* **What needs to be done**: Copy the data from the line with "Task: Expand 'Guardar" through the end, changing "dropdown" to "menu" and keeping everything else the same. Leave the pictures out.

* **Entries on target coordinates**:

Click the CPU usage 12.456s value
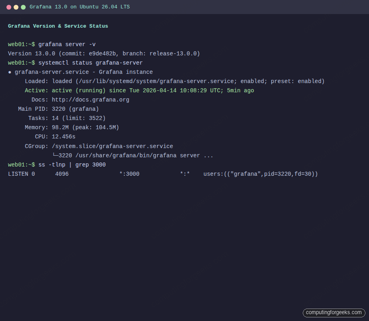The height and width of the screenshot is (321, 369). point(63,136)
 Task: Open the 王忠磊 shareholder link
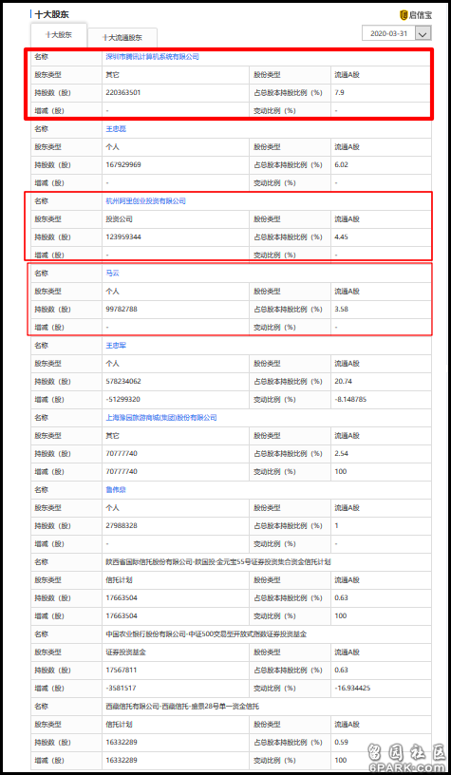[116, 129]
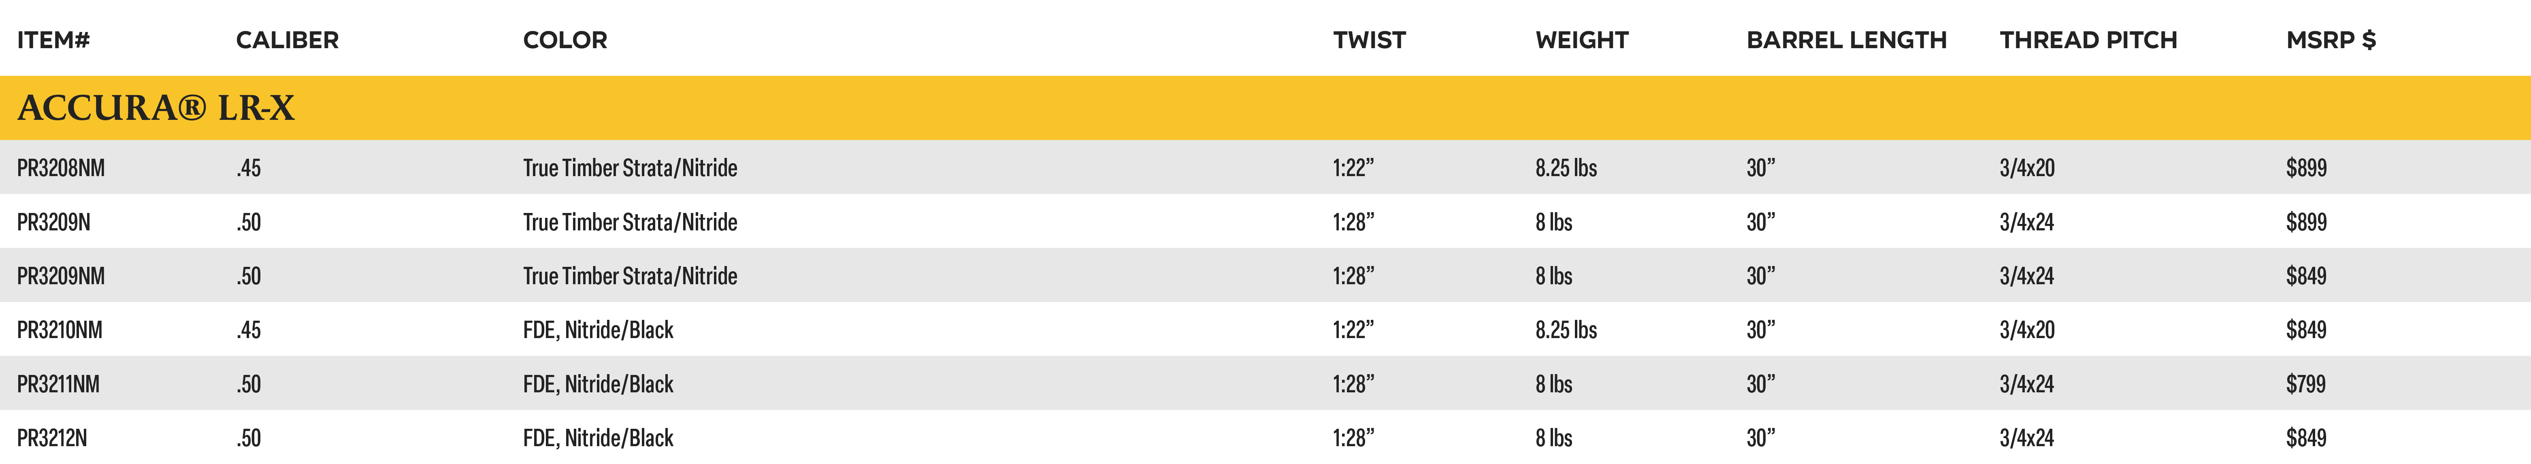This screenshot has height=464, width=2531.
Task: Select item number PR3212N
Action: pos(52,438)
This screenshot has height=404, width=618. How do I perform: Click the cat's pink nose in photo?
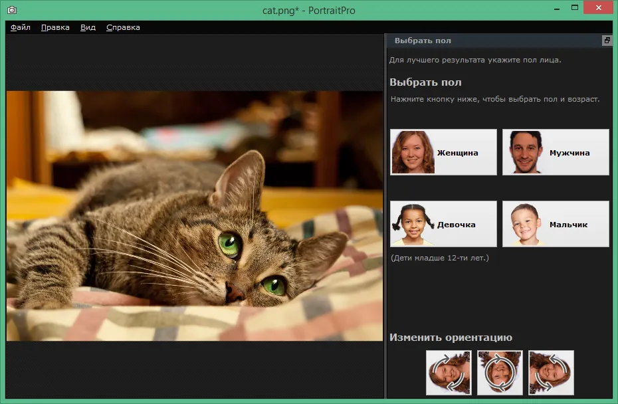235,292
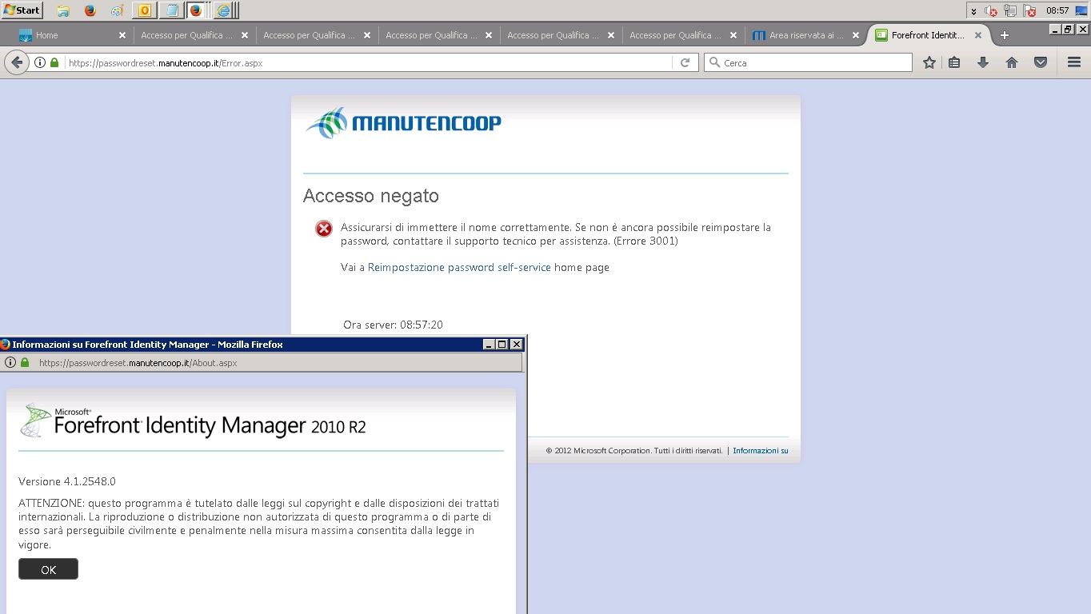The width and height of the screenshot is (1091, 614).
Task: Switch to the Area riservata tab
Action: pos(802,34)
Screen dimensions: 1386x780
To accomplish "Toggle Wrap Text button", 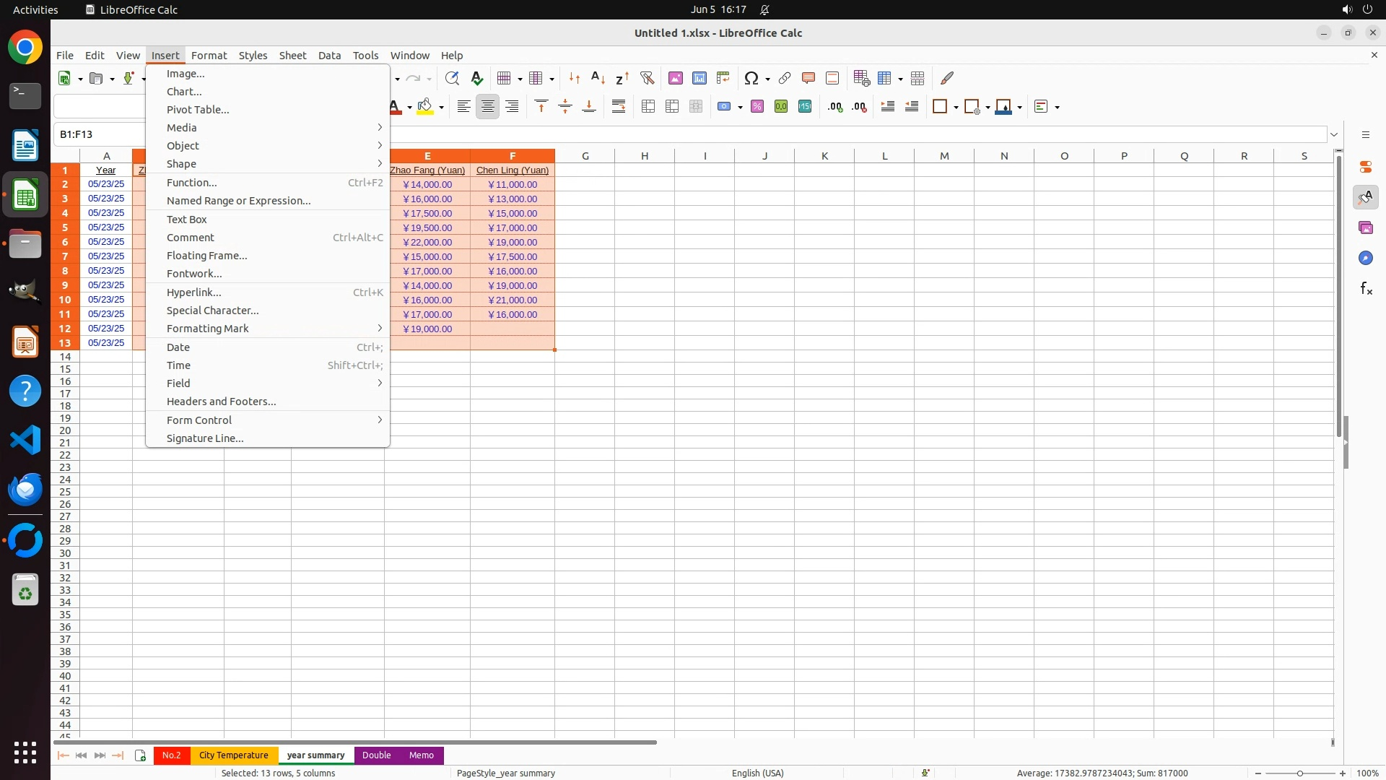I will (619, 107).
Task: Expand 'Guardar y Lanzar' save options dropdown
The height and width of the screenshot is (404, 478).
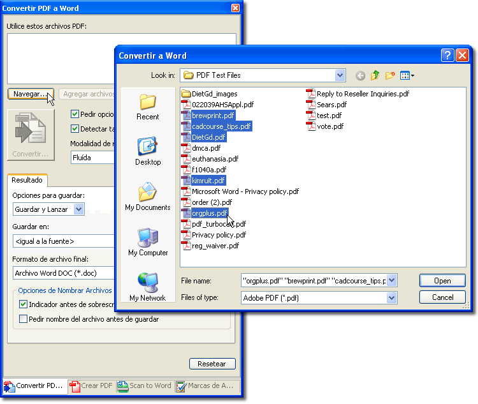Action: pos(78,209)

* **Right answer**:
Task: Expand 'Guardar y Lanzar' save options menu
The height and width of the screenshot is (404, 478).
Action: pos(78,209)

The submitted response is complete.